Non ho mai creduto alla favoletta di una Milano avanzata rispetto al resto d’Italia, anzi. Milano fino a tutti gli anni 70 si manifestava come un grosso agglomerato urbano, sobrio fino al grigiore, invaso da capannoni squadrati. I mega cartelloni della Cinzano, della Ramazzotti o della Muratti illuminavano il vuoto. Nel suo hinterland la durezza dello scontro operaio mutava forma a seconda dei momenti. Alla Magneti Marelli, alla Sit Siemens si formano alcune cellule delle Brigate Rosse e di Prima Linea. Quindi sia del cosiddetto “partito armato” che dello spontaneismo operaista. I giovani di Sesto San Giovanni spostano il terreno della lotta dall’organizzazione sindacale alla contestazione urbana e di sabotaggio nelle fabbriche. Questi ultimi contribuiscono a edificare una sorta di antagonismo individualista.
Sotto il segno di questo soggettivismo Milano è diventata la capitale dell’immateriale. La sua produzione insieme alla sua crescita non segue il percorso del resto del Paese né lo traina. Finanza, moda, marketing, start up. Tutto il suo mondo è slegato dai beni primari. Si esalta il lavoro non essenziale. Oggi appare come una città che si bea della propria vetrina di entusiasmo acritico che lascia in secondo piano la sua povertà, nascosta in ghetti isolati. La sua riproduzione sociale è una bolla. La dimostrazione è che continua a ricalcare il medesimo schema politico. Centrodestra e Centrosinistra in una logica di affidabilità imprenditoriale. Come se si vivesse ancora il 1994. Le contraddizioni sociali non hanno voce.

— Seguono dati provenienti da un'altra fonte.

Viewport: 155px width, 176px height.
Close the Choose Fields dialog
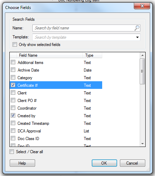142,6
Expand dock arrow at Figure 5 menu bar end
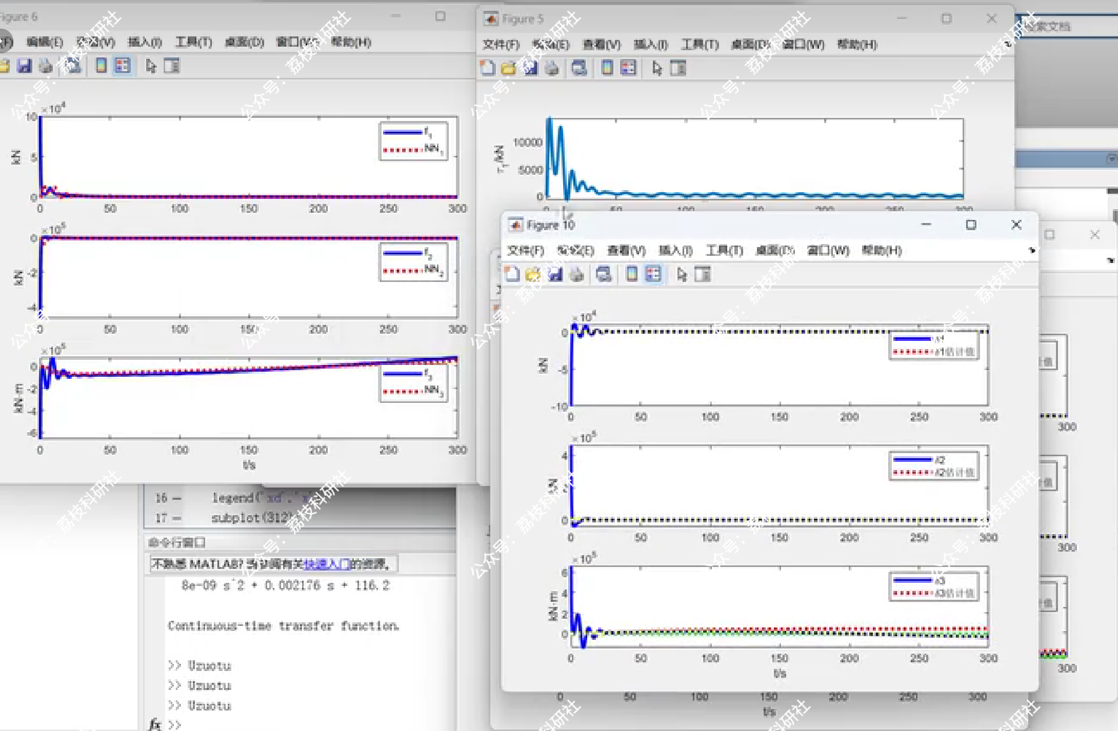1118x731 pixels. [x=1007, y=44]
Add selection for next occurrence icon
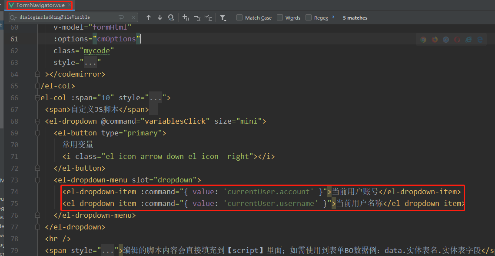The height and width of the screenshot is (256, 495). coord(186,18)
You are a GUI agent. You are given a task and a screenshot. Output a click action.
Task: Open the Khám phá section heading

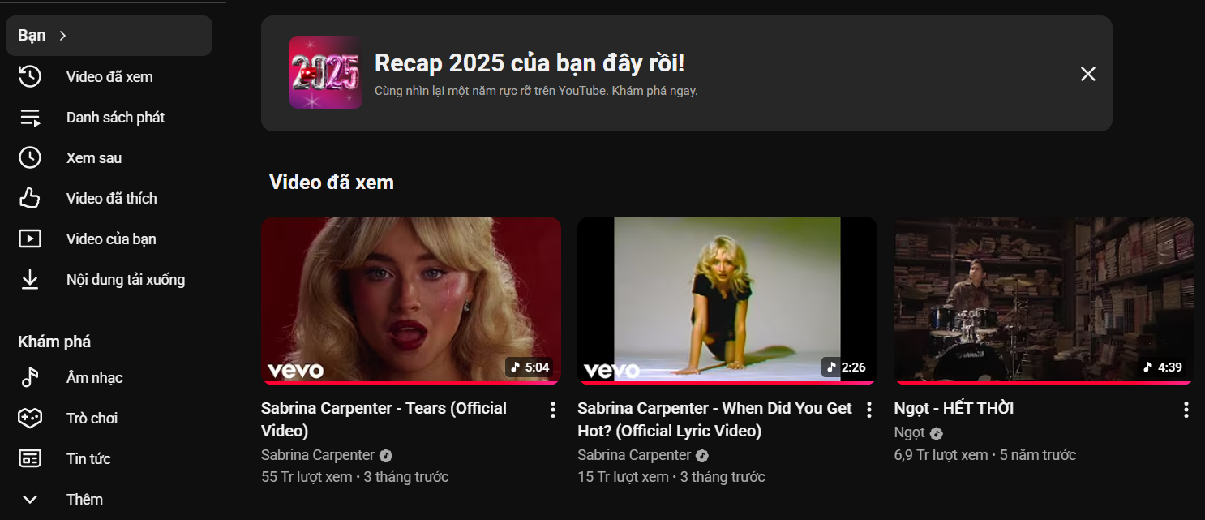click(54, 342)
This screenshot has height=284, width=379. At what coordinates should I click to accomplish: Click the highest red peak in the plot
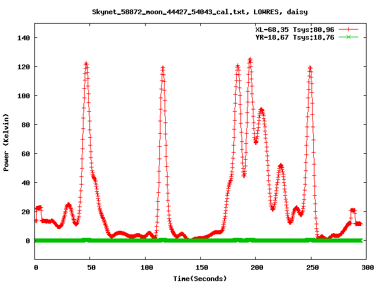pos(250,60)
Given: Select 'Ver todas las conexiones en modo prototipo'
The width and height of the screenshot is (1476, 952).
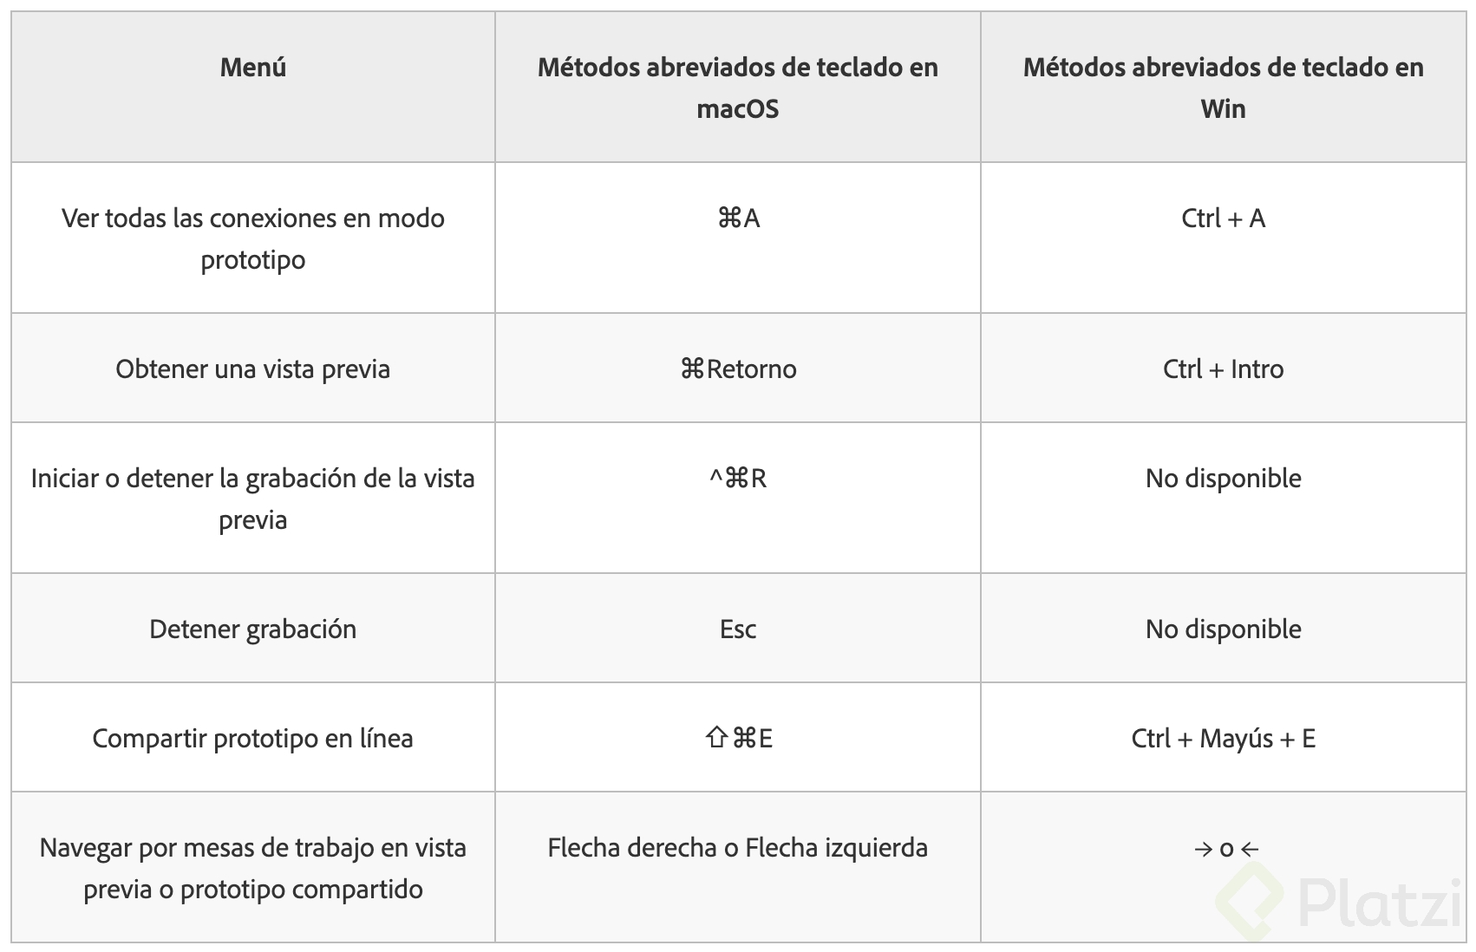Looking at the screenshot, I should 253,238.
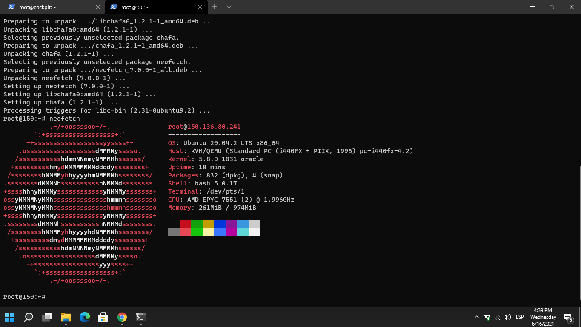Open Microsoft Store from the taskbar
This screenshot has height=327, width=581.
103,317
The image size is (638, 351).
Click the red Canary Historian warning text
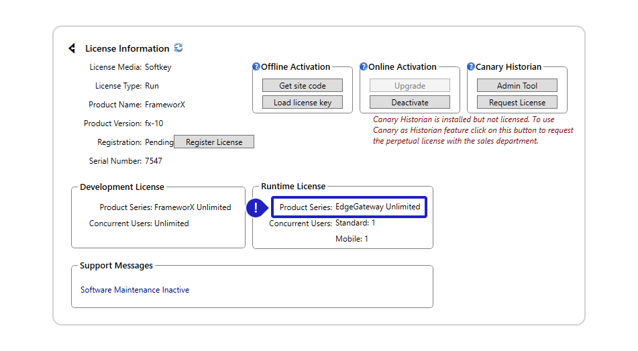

Il Virus ha disintegrato la città. Ma mentre Roma sarà affondata dal proprio modello di economia legato al turismo e allo sballo, Milano vivrà una crisi d’identità. Ciò che perderà valore è il suo concetto di socialità. Palestre Virgin, meeting, divertimento manageriale. L’aperitivo sui navigli non corrisponde a una rivendicazione di libertà ma alla difesa disperata di un modello. La tenacia nel ribadire che tornerà tutto come prima, esattamente come prima.
Ecco nel resto d’Italia nessuno ha voglia di tornare a vivere esattamente come prima, ma meglio di prima. Nessuno ha nostalgia di quel modello di sviluppo.